Lee Jones tem tudo para fazer parte desta categoria de
realizadores consagrados neste gênero que não vai morrer nunca, ainda que passe
por transformações estruturais de impulsos para no futuro ser expressivo como
requer a essência do cinema, sem abdicar do cenário grandioso e caracterizador
do Velho Oeste, no qual os cavalos estão sincronizados pelas frondosas árvores
e de um pôr do sol esplêndido e por vezes revelador de um novo dia.

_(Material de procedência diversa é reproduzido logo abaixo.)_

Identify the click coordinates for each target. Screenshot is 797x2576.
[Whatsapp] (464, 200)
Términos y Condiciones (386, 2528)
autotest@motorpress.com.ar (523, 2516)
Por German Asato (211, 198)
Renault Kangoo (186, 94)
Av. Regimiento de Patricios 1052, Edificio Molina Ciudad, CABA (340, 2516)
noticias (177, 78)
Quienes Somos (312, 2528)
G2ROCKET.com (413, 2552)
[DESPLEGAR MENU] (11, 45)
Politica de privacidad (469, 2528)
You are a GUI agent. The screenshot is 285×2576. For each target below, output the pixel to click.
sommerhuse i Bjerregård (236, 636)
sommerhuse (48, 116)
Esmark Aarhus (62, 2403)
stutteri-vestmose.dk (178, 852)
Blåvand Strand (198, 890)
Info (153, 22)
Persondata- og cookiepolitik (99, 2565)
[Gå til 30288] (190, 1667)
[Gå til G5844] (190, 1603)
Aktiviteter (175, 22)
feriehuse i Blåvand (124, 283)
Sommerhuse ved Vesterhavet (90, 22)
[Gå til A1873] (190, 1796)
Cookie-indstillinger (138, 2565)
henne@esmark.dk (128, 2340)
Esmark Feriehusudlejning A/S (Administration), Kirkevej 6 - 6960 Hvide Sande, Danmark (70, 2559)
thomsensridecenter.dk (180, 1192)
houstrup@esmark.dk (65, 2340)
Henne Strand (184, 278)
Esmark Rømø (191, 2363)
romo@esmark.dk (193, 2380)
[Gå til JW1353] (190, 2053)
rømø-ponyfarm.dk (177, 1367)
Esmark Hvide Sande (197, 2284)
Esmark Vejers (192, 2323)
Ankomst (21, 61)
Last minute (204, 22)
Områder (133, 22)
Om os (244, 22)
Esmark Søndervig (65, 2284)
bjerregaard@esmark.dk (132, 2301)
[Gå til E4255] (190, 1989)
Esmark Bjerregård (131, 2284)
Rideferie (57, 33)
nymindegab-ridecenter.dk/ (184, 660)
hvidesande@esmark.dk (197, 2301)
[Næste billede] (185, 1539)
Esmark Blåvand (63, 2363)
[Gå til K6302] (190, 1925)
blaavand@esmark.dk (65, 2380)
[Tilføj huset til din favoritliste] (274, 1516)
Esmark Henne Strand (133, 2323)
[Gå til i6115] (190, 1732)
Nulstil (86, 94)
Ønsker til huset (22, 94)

O tema da
humilhação no sofrimento da mulher, que terá a vingança do protagonista
nitidamente mercenário, mas com sentimentos e vínculos éticos, que se revolta e
explode como na cena do hotel voltado para a elite endinheirada. Eis um
magnífico faroeste que acompanha a trajetória e o caminhar humano destroçado,
tendo como objetivo a busca do esclarecimento para lançar luzes sobre o poder
feminino enfraquecido, nesta sensível mescla perfeita pela narrativa
contundente sobre as perdas da dignidade no cenário sem leis, traz à baila um
mocinho que rosna em vez de falar, sujo e rústico como poucos. Uma apreciável revisão
sobre os temas principais do gênero inovado pelas mulheres como personagens em
foco para desmistificar o velho caubói e fugir dos recorrentes clichês.
O filme demonstra que o gênero não se esgotou diante da
renovação proposta, sem se afastar do clássico e bom faroeste, filmado no tradicional
cenário de mocinhos e bandidos que embalou os aficionados do cinema de
bangue-bangue. Cada detalhe, movimento da câmera, luz, fotografia, as tabernas,
o julgamento com a execução sumária e o figurino estão harmonicamente
distribuídos com primazia e colocados em seus lugares exatos, pontuais e com
fidelidade. O epílogo daquelas mulheres levadas para o agasalho religioso
luterano de uma pastora metodista (Meryl Streep) sobre seus destinos, faz com que o tempo passe
lentamente pela dura jornada que as levou para um local acolhedor e com o
auxílio inesperado de um homem marginalizado dos ditos valores civilizatórios.
Dívida de Honra é
marcante pela sordidez e violência latente nas belas imagens daquele cenário
provocante de índios em pé de guerra com os brancos, bem como a cena do cavalo
que corre loucamente pelos campos carregando a personagem feminina central antes
do idílio com o anti-herói, que tem na sua condição de solteira e sem um futuro
definido, percebe o tempo se escoando e conduz para uma reflexão. A decorrência
da dor pela opção encontrada tem nos percalços da vida que a fizeram nem notar
como tudo passa rápido, deixa para trás um outro mundo de reminiscências brutais
e uma melancolia enternecedora que encontrará guarida na frustrada homenagem da
lápide jogada sutilmente para o rio de dentro da barca que leva de volta o
justiceiro carregando com ele uma culpa pela morte trágica e inexplicável, num
grande final com emoção digna de um clássico do faroeste.